### TASK BRIEF
When you transcribe the listing that follows, keep every line exact and skip any picture.

· · · · · · ·

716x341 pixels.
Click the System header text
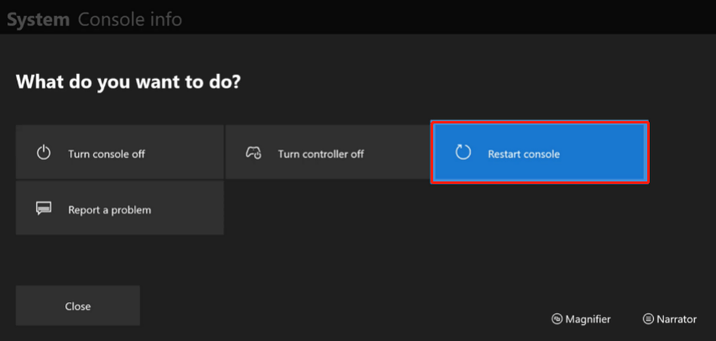39,20
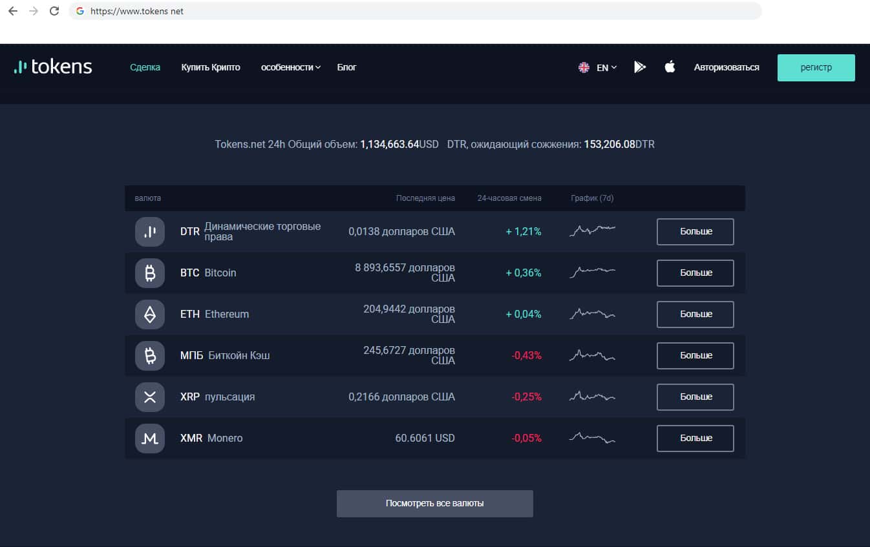The width and height of the screenshot is (870, 547).
Task: Click the tokens logo in header
Action: (53, 67)
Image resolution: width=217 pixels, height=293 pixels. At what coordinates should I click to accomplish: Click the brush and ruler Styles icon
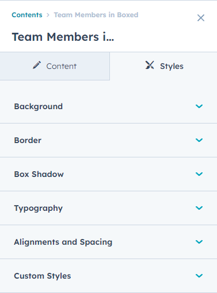(150, 65)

· · · · · · ·

### ANSWER SECTION
716x341 pixels.
Click the System header text
39,20
The width and height of the screenshot is (870, 547).
Task: Click the tokens logo in header
Action: (53, 67)
Image resolution: width=217 pixels, height=293 pixels. At what coordinates should I click to accomplish: Click the brush and ruler Styles icon
(150, 65)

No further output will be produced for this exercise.